A woman in India is the current world's oldest mother, giving birth to a daughter at the age of 69 through IVF using donated eggs (reported in BioNews 645). The oldest woman on record to have conceived naturally is a 59-year-old British woman, Dawn Brooke, in 1997.
Dr Richard Paulson, from the University of Southern California's Keck School of Medicine, told the Orlando Sentinel: 'What's remarkable about this case is not the age of the mother so much as the age of the egg, which was 46 years old.'
There have been other reports of older women conceiving with stored eggs, but this case has been reported in the journal Fertility and Sterility making it a first published in medical literature.

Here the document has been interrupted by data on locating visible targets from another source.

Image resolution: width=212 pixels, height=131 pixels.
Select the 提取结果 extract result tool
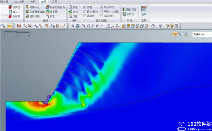[x=27, y=16]
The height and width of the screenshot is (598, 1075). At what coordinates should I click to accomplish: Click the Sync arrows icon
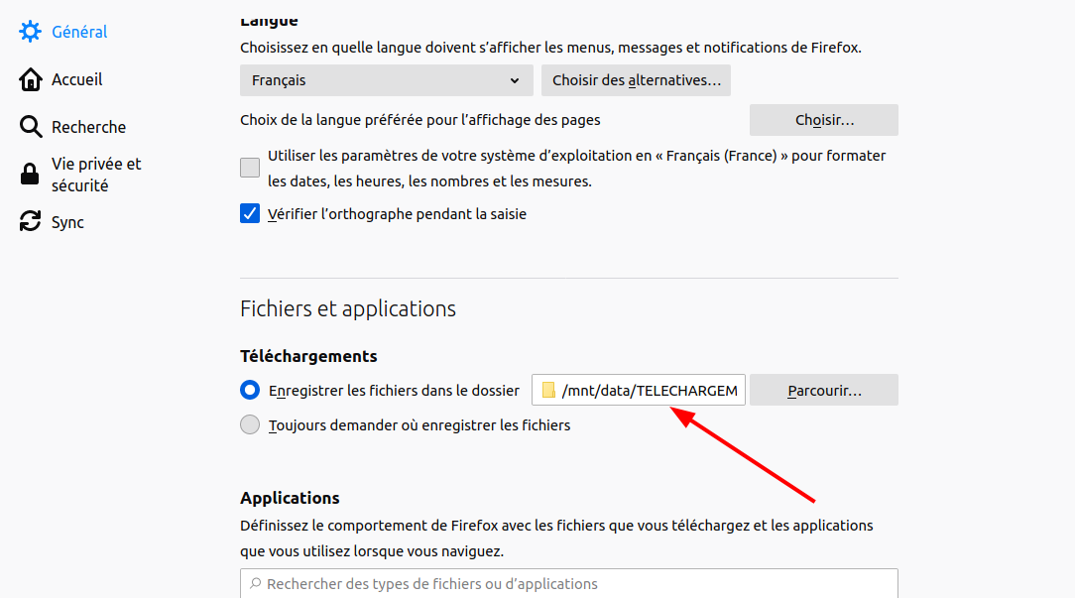pos(31,222)
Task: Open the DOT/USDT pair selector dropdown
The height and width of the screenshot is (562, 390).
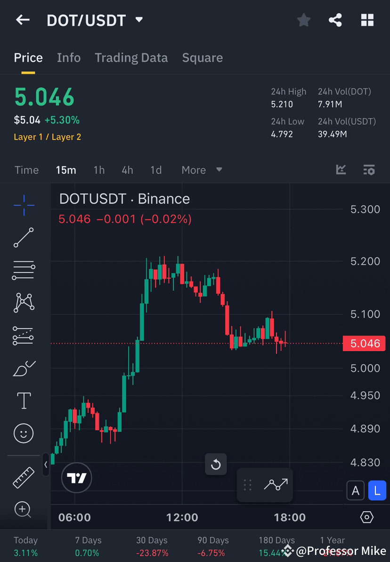Action: click(x=139, y=20)
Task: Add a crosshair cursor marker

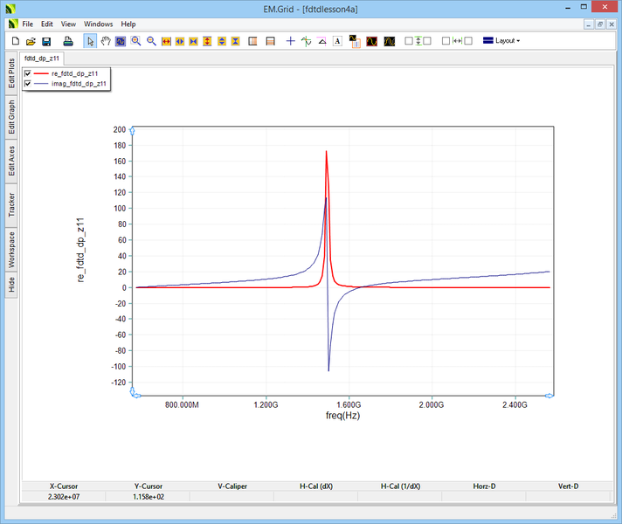Action: pos(291,41)
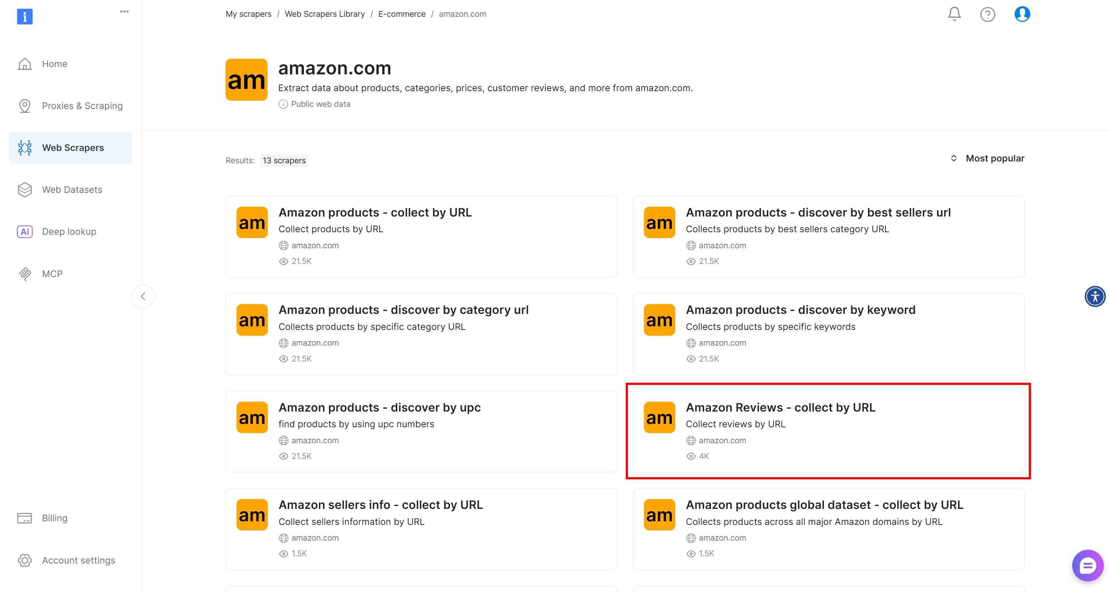Click the Public web data info icon
This screenshot has width=1109, height=592.
coord(283,104)
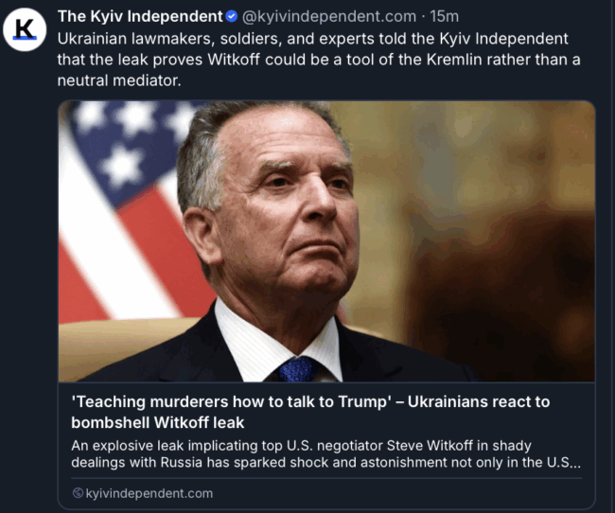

Infertility in women is linked to age as egg numbers decline and are exposed to increasing chances of chromosomal abnormalities. The most significant decrease in fertility in women is seen from the mid-30s.
'In no way does a woman want to use this example to defer fertility until they are older', said Dr Trolice. 'After age 40, women still face huge hurdles. Their risk of complication gets higher every step of the way'.
Older mothers face increased risks of miscarriage and other health problems to both mother and baby. Slaughter's pregnancy was not without complications; her cervix required suturing to keep the baby in place and she was required to stay in hospital for ten weeks. The child was delivered by caesarean section at 31 and a half weeks.